The hyena's reputation — built on association with death, cowardice, and scavenging — is almost entirely wrong. Spotted hyenas are Africa's most successful large predator by kill count, live in complex matriarchal societies, and possess social and cognitive abilities that make their dismissal as mere scavengers one of the most persistent errors in popular wildlife understanding.

Friendly fact

Spotted hyena clans form genuine long-term social bonds — individuals recognize and maintain relationships with specific clan members over years, and cubs from the same litter often remain close companions throughout their lives.

Fascinating facts

  • 1

    Spotted hyenas kill the majority of what they eat — in the Serengeti, around 95% of their food comes from their own hunts. Lions steal from hyenas more often than hyenas steal from lions.

  • 2

    Hyena clans are matriarchal — females outrank all males, and the lowest-ranking female dominates the highest-ranking male.

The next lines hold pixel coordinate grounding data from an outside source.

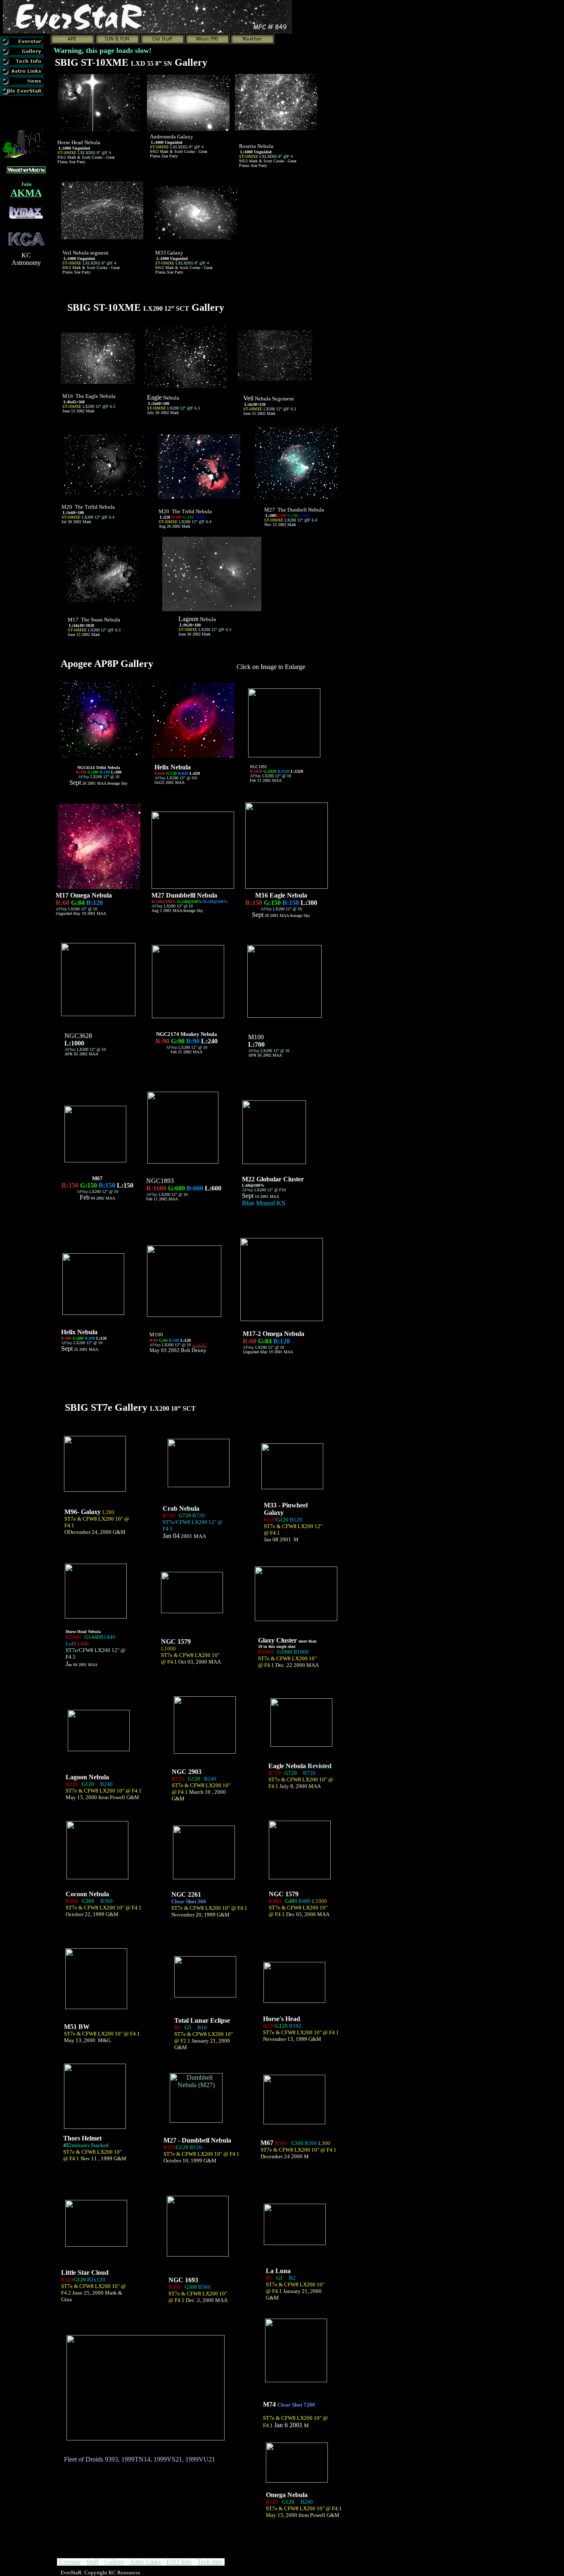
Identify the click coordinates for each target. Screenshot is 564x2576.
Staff (92, 2561)
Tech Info (210, 2561)
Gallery (114, 2561)
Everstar (70, 2561)
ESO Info (179, 2561)
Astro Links (145, 2561)
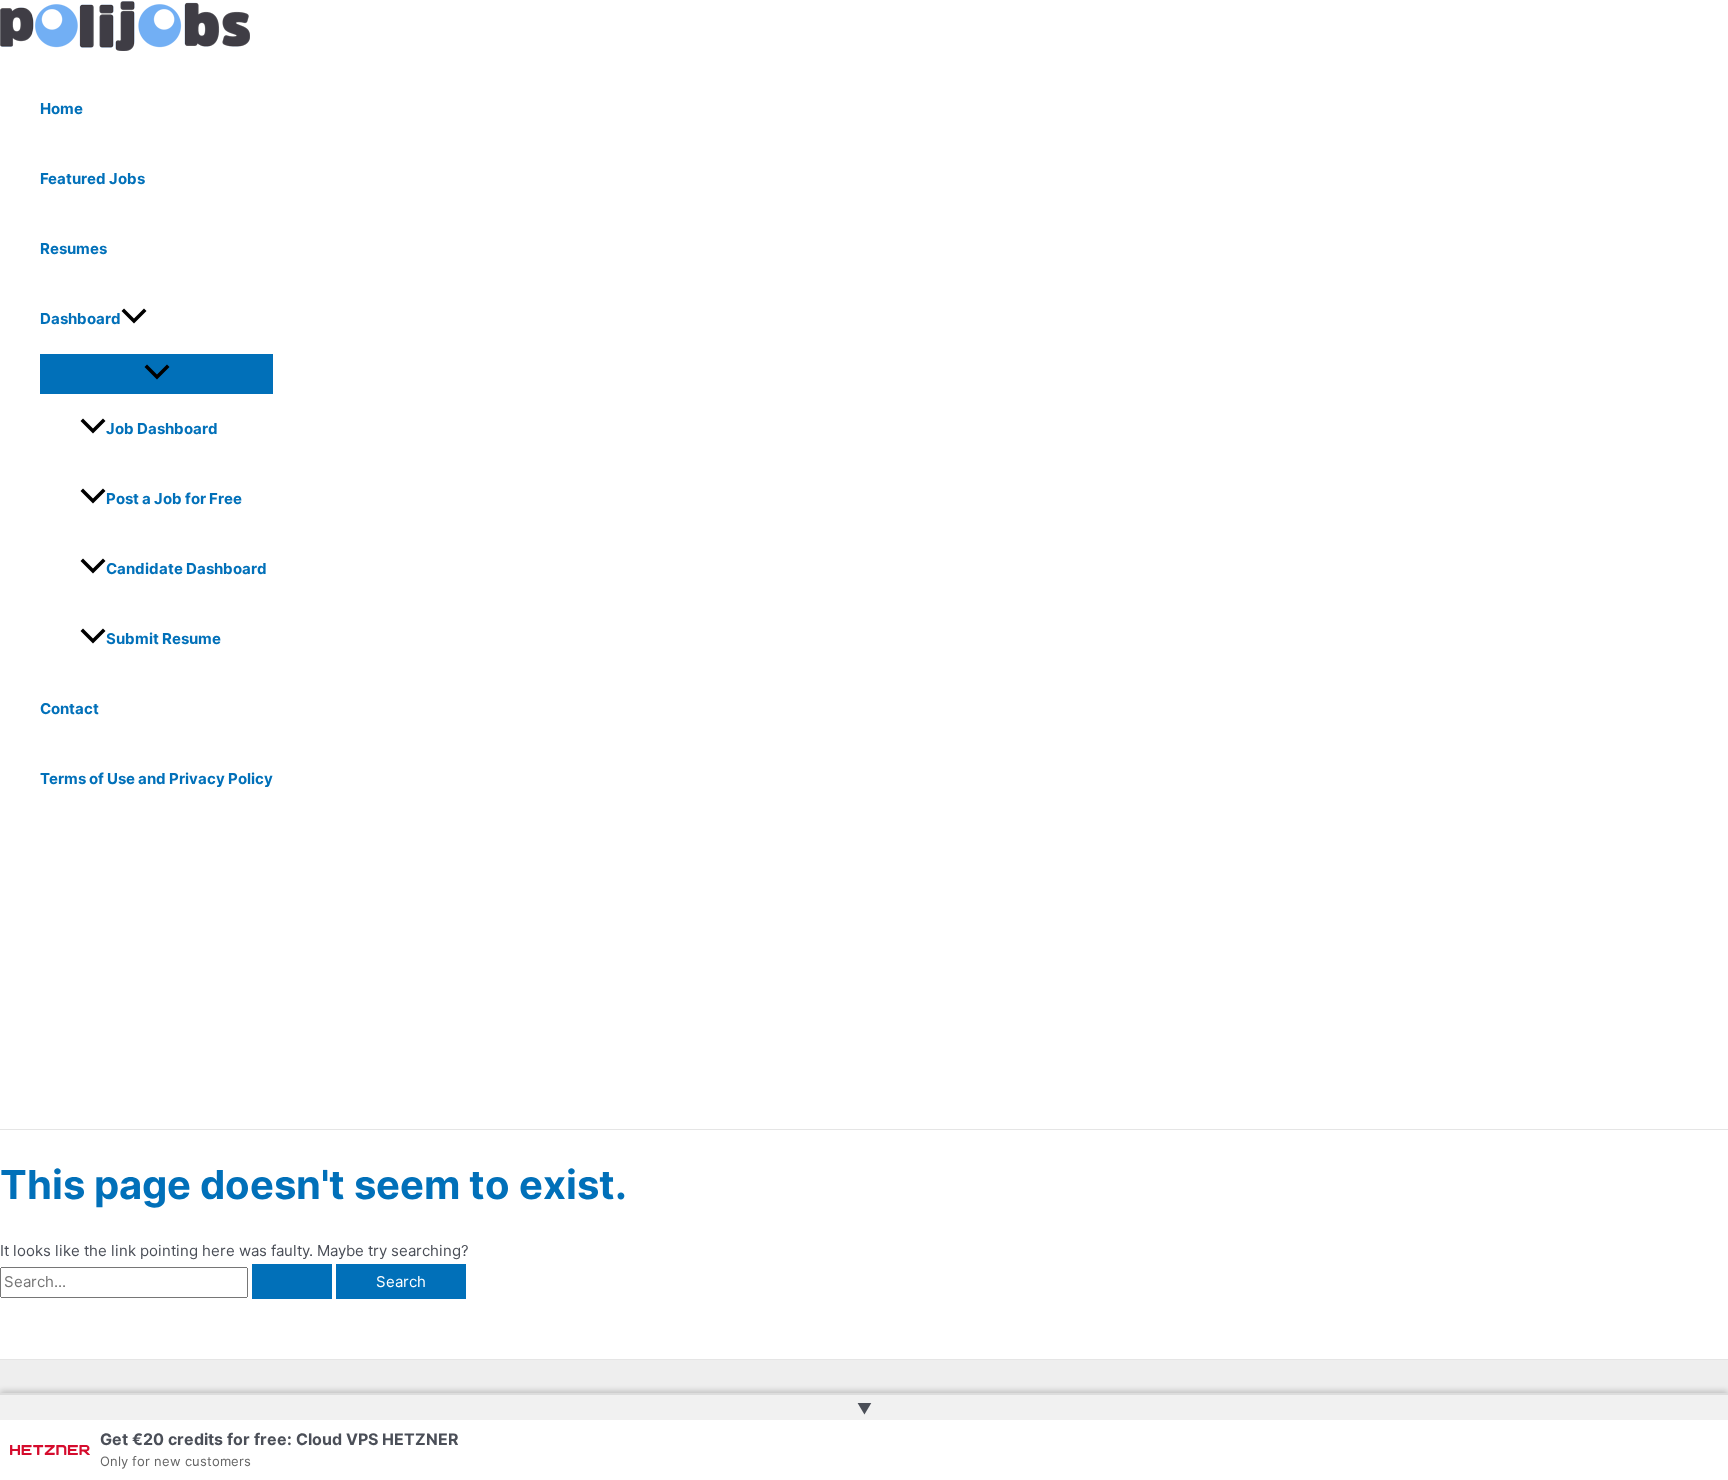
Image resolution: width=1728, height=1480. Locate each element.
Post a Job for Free (174, 498)
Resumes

Female spotted hyenas are larger than males and have masculinized anatomy from elevated androgens in the womb.

  • 3

    Hyena jaws generate more force relative to body weight than almost any other land predator, allowing them to crush femur bones and access marrow — a food source almost nothing else can reach.

  • 4

    Hyenas can digest material that would kill most carnivores — bones, hooves, horns, and anthrax-infected carcasses. Their stomach acid is among the most corrosive of any mammal. Their droppings turn white as the bone calcium is processed.

  • 5

    The spotted hyena's 'laugh' is not a fear signal — it's a contact call used during feeding, play, and social bonding, communicating excitement and social status. It's more analogous to human laughter than to nervous giggling.

Myth vs. Reality

Myth

Hyenas are cowardly scavengers.

Reality

Spotted hyenas are aggressive cooperative hunters. Their scavenger reputation partly comes from observations of them eating lion kills — kills they often stole from the lions in the first place.

Myth

The hyena laugh means they're scared.

Reality

The giggle is an excitement and social bonding call — the same call is heard during aggressive encounters, feeding, and play. It communicates emotional state and social position, not submission.